◆ **Aim of the task**
Each line from the start of the data below through the one containing "[Open Search Bar] (94, 25)" must be reproduced exactly.
---
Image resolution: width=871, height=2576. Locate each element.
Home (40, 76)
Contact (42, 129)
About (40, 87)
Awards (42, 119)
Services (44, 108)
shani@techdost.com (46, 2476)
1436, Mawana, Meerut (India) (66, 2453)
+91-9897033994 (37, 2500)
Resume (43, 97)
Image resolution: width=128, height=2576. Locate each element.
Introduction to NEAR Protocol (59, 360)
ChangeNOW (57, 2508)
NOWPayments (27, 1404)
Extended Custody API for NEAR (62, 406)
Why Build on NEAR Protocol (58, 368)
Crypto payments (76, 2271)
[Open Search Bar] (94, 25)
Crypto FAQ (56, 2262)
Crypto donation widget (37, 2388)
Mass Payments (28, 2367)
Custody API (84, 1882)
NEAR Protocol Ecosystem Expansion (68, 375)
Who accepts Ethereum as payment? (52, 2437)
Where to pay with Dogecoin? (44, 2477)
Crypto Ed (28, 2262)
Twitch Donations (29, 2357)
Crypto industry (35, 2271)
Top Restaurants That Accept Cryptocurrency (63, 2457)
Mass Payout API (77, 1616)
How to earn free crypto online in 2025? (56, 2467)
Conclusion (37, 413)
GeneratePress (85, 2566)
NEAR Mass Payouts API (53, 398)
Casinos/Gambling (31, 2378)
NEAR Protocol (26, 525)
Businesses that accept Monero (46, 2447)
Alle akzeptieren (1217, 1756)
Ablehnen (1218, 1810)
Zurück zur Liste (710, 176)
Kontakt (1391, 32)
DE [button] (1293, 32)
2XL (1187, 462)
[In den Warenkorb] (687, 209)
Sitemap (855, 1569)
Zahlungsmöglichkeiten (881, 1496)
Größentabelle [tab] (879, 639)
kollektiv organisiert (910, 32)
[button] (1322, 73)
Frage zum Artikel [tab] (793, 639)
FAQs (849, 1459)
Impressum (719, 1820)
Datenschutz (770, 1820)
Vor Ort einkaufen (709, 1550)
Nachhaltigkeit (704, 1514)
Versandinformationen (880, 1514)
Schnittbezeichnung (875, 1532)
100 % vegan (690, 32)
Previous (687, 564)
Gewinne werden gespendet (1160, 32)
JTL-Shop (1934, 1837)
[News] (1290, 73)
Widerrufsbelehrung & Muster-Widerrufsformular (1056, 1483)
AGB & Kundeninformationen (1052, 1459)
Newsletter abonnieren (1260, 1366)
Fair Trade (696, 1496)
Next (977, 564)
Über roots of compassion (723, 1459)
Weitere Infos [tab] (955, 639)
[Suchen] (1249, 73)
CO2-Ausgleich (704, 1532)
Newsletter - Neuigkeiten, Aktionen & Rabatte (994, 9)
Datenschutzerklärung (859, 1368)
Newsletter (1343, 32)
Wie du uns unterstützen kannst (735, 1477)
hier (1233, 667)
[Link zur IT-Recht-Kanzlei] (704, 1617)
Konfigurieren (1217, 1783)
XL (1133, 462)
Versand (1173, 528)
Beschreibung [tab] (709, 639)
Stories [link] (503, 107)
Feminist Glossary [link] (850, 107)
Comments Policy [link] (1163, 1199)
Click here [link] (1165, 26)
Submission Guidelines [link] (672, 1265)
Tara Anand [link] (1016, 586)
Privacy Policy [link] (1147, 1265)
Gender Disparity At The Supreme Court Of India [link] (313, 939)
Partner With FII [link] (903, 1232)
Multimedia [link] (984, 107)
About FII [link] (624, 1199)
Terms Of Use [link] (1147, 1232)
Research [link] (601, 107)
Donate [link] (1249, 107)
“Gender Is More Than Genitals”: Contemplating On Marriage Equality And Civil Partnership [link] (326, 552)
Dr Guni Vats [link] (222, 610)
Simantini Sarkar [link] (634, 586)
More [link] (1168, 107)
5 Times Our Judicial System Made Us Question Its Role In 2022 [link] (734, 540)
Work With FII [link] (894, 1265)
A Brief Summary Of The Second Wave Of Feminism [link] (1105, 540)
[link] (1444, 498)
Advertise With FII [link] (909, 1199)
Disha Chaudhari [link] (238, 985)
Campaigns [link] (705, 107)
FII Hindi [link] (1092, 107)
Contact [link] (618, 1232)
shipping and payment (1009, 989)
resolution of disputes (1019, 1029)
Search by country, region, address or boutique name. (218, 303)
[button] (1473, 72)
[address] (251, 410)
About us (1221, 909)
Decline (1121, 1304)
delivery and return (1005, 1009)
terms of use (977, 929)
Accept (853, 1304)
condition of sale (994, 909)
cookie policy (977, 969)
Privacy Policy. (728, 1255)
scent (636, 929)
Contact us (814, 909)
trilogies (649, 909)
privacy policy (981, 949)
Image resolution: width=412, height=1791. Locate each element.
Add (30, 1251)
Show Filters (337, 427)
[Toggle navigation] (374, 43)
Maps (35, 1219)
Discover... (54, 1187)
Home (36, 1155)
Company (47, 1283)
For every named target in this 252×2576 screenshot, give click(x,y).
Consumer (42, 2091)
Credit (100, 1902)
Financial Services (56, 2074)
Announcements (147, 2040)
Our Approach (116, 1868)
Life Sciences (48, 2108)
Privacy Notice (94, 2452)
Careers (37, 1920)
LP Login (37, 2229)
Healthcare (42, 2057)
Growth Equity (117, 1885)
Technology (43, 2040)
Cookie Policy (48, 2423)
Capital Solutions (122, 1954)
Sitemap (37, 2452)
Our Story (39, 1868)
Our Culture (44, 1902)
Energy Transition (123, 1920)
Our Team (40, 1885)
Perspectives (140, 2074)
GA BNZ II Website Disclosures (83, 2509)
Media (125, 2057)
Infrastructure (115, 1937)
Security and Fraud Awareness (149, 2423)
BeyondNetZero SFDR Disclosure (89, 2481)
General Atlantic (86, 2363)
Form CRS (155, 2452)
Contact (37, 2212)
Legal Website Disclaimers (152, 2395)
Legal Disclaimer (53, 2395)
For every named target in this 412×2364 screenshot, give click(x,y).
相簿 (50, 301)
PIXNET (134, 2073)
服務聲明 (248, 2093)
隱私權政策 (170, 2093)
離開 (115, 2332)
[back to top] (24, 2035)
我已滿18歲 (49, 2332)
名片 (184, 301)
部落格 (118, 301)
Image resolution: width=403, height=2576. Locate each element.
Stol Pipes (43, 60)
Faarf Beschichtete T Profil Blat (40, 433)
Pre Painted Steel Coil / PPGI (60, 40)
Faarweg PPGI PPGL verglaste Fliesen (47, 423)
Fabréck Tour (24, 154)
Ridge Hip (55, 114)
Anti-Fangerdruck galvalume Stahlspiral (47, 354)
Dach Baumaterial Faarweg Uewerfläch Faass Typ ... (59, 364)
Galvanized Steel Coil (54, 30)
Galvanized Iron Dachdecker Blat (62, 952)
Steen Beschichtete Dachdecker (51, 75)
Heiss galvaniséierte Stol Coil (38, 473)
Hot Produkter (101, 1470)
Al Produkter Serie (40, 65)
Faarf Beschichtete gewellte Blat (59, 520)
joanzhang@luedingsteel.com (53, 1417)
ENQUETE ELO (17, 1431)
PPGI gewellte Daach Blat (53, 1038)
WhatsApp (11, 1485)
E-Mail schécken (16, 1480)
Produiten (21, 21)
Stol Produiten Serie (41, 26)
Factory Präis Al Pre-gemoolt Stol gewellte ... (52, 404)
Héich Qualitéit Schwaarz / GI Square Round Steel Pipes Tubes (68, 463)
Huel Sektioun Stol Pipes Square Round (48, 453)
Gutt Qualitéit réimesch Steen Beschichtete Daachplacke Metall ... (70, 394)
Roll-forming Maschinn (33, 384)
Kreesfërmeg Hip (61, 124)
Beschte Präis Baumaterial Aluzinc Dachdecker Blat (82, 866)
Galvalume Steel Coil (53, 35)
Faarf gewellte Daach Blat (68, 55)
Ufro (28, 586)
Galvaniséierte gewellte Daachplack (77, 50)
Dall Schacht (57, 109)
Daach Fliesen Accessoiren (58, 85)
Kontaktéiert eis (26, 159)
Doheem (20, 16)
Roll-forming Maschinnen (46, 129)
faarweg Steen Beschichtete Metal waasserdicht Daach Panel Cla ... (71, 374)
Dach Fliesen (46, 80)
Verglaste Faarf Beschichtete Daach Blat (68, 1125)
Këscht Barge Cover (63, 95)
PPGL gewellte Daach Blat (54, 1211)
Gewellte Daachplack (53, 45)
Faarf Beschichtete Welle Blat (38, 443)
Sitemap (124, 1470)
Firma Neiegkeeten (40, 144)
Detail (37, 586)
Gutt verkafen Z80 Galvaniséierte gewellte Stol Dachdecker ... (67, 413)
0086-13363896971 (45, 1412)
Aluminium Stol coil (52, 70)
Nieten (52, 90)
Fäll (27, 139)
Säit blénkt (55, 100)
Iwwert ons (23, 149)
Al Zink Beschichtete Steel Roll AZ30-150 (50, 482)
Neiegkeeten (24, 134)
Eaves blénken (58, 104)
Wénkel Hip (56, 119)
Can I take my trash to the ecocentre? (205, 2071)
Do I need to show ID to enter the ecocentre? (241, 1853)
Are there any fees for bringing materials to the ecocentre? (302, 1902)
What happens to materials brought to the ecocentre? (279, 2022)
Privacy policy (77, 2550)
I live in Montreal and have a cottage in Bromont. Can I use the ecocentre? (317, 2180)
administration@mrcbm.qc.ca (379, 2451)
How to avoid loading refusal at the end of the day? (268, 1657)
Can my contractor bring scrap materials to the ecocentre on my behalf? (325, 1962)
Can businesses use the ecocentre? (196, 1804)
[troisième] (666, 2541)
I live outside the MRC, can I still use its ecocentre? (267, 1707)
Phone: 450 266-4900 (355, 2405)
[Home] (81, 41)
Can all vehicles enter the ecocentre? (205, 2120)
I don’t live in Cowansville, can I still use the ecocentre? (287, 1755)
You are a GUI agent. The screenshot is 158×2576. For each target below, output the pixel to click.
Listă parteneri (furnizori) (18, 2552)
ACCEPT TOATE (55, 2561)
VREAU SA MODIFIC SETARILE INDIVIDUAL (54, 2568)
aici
---
◆ **Solution to this exercise**
Image resolution: width=871, height=2576. Locate each element.
Home (40, 76)
Contact (42, 129)
About (40, 87)
Awards (42, 119)
Services (44, 108)
shani@techdost.com (46, 2476)
1436, Mawana, Meerut (India) (66, 2453)
+91-9897033994 (37, 2500)
Resume (43, 97)
Image resolution: width=128, height=2576. Locate each element.
Introduction to NEAR Protocol (59, 360)
ChangeNOW (57, 2508)
NOWPayments (27, 1404)
Extended Custody API for NEAR (62, 406)
Why Build on NEAR Protocol (58, 368)
Crypto payments (76, 2271)
[Open Search Bar] (94, 25)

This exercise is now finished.